Maya is one of the lucky ones. She was born in the right place, at the right time, and with two copies of the common mutation of the cystic fibrosis (CF) gene, called DeltaF508. When Maya was born, the average life expectancy of a person with CF was 27 years. That was devastating news for new parents to hear. Maya suffered for twenty years through numerous surgeries, hospitalizations and complications as cystic fibrosis slowly wreaked havoc in her lungs, sinuses, pancreas and kidneys. Through it all, we remained positive, and made life as “normal” as possible.

The Cystic Fibrosis Foundation (CFF) has funded most research related to CF treatments and the quest for a cure primarily because there was just not enough upside for big pharma. In 2012, CFF entered into a venture-philanthropy agreement with Vertex Pharmaceuticals which led to a drug called Kalydeco. This was a breakthrough drug that worked stunningly well, but only for about 4% of the CF population who had a specific CF mutation. In February 2018, Symdeko, a double combination drug by Vertex was approved by the FDA for use by patients with one copy of the mutation Maya has. It was somewhat effective but had significant negative side effects. Finally, in the Fall of 2019, Trikafta became available. This was the miracle drug we had waited for so long!
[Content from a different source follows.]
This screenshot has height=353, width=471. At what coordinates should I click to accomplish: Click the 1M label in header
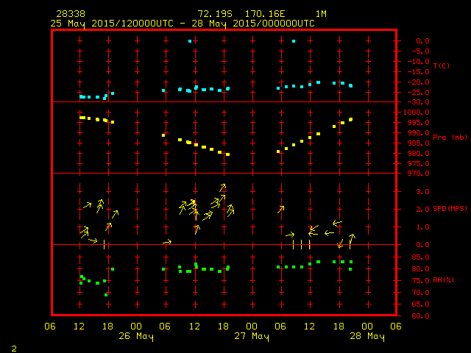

Trikafta is a triple-drug combination drug by Vertex that Maya started on November 23, 2019. To say it was a miracle is an understatement! Maya’s lung function jumped over 10%, she was coughing less, she gained weight, she was less stuffy, she could actually smell, and she could laugh without coughing! This drug was made possible by contributions to the CFF by people like you! Every single dollar ever given to the CF Foundation made this possible. Every single hour/minute of time volunteered, every Great Strides walked, or any form of support made this difference!
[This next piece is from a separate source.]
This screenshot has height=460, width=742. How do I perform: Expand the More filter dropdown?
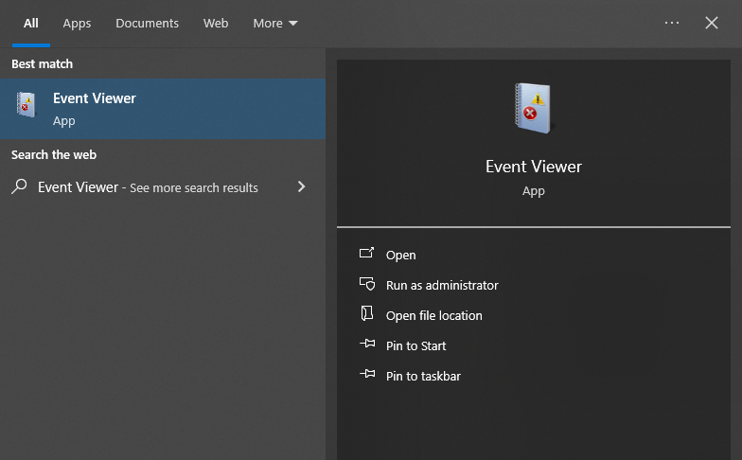(x=274, y=23)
Since starting Trikafta, Maya finished her bachelor’s in social work at UNC-Charlotte and completed her Master’s degree in Child Life at the College of Charleston. She is now a Certified Child Life Therapist at the Children’s Hospital of the King’s Daughters in Norfolk, Virginia. She works in Surgery with children and absolutely loves her job!
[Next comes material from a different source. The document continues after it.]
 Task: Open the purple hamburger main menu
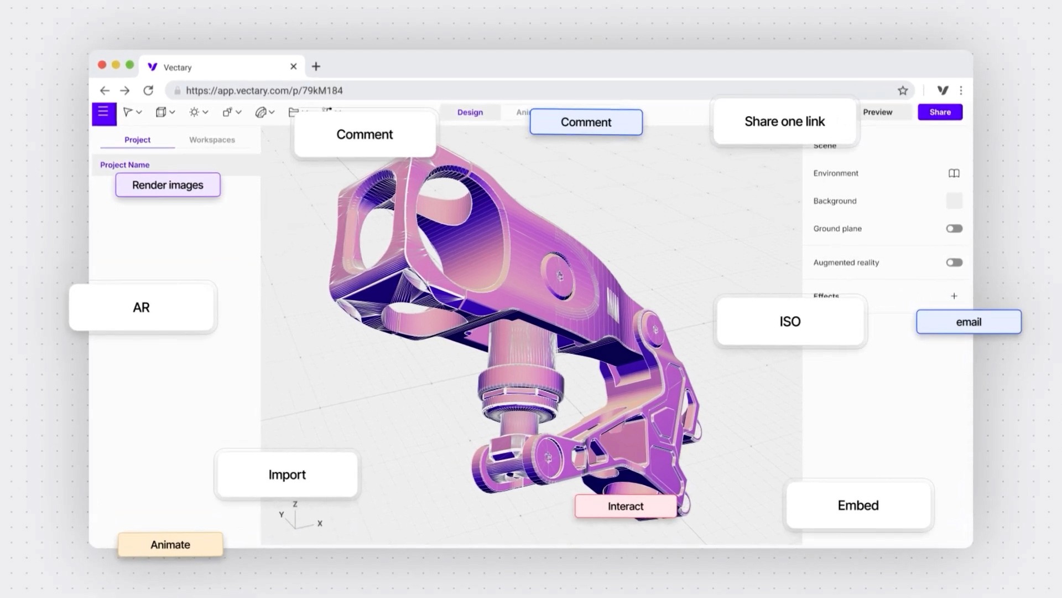(103, 113)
Trikafta is a life-long medication, it is not a cure. It does have side-effects, and no one knows the effects of long-term use of the drug since it is such a new medication. Further, there is a small portion of the CF population who were left out, who continue to suffer from the devastating effects of this disease. We cannot abandon them! So we continue our efforts to raise money for the CF Foundation and the life-saving research it funds. We are participating in the Great Strides Walk for a cure for CF on September 28, 2024 at The Station at Plaza West, Charlotte NC. If you are able to help by making a donation, we will be forever grateful. Your contributions have made a difference in the past and will continue to in the future. We can’t wait for the day when CF is actually cured or every single person with CF has a miracle drug like Maya!